I refuse to dignify the Bua with a response. What nonsense. 😡
I loved Prateek in a crisis. He did all the right things, asking Palak about Ansh, finding out he hadn't been in school all day, getting the photograph. He is a great guy to have a round.
Finally, I cried with Aarti today, from the bottom of my heart. The anguish she must be in right now, knowing that she could have stopped this if she had just trusted her instincts and put her foot down and the very idea of where Ansh could be...that is terrifying! The strong Aarti, who can take any taunt and turn it into an endearment for her son, who can handle any situation with a sunny smile and a helping hand, breaks entirely when her son is taken from her. Kratika was absolutely brilliant today in that conversation with Shobha and the aftermath. I love how she called both to check for Ansh, and I think to just share the pain with someone who she knew would understand, because everyone at casa Scindia seems on a mission to undermine her every feeling and sensibility. She needed someone to panic with her at that moment and Shobha was the only one. It was nice to see her too.

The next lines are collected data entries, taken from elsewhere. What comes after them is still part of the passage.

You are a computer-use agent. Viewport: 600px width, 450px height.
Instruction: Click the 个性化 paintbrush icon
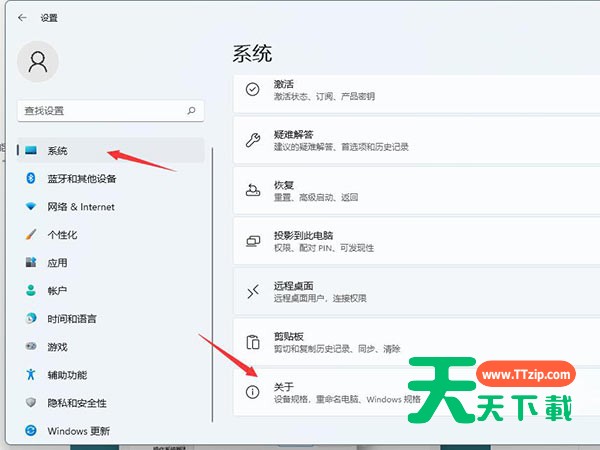click(30, 234)
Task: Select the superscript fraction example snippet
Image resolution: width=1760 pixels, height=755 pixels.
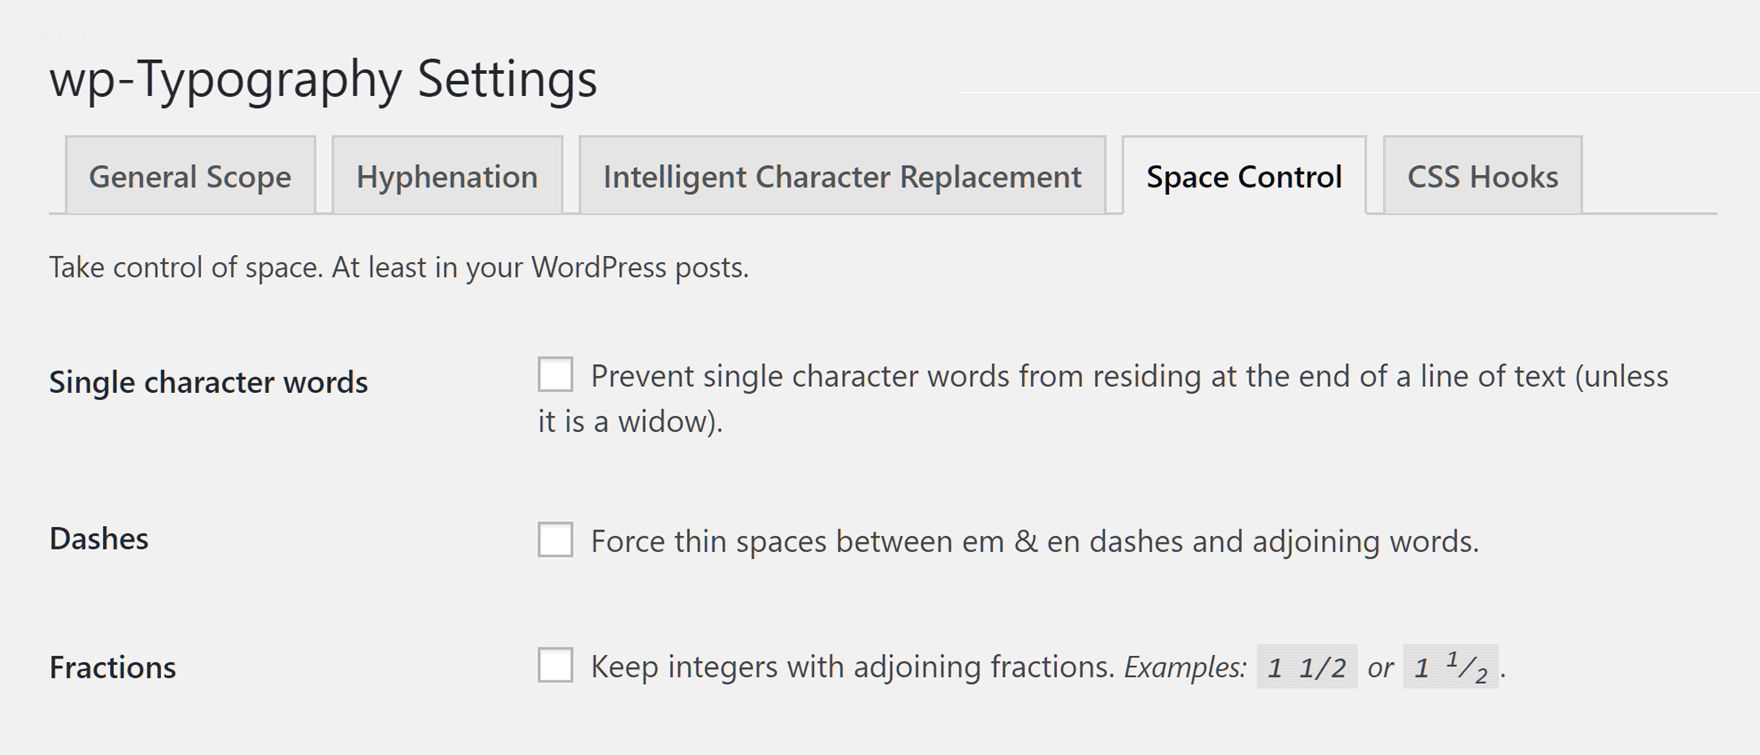Action: tap(1452, 665)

I think Yash was absolutely shaken to see Aarti this way, because he has been trying to get a response out of her, approval from her for his decisions and the decisions he makes. He is horrified that he has completely broken this murat of resilience and for a second when Aarti breaks down, everything comes to a stand still while they all feel the weight of her grief and anxiety. And then Yash comes up with the solution. He will go find Ansh. How dare Gayatri stop Aarti from going? Would she have stayed at home if one of her sons were missing...well the honest answer is...probably, if Casanova ordered her to. But Aarti is not Gayatri and she will not sit at home. I just loved that fire in her eyes when she looked at her mother in law. She is working through this family for Ansh, when Ansh is in danger, what else matters? Good for her!
Precap: Not sure if it is a kidnapper or not. I kind of hope not. It could be a well-wisher too who is confused as to whey there is a kid crying on the street and will help him find his parents if he is lost. Too optimistic?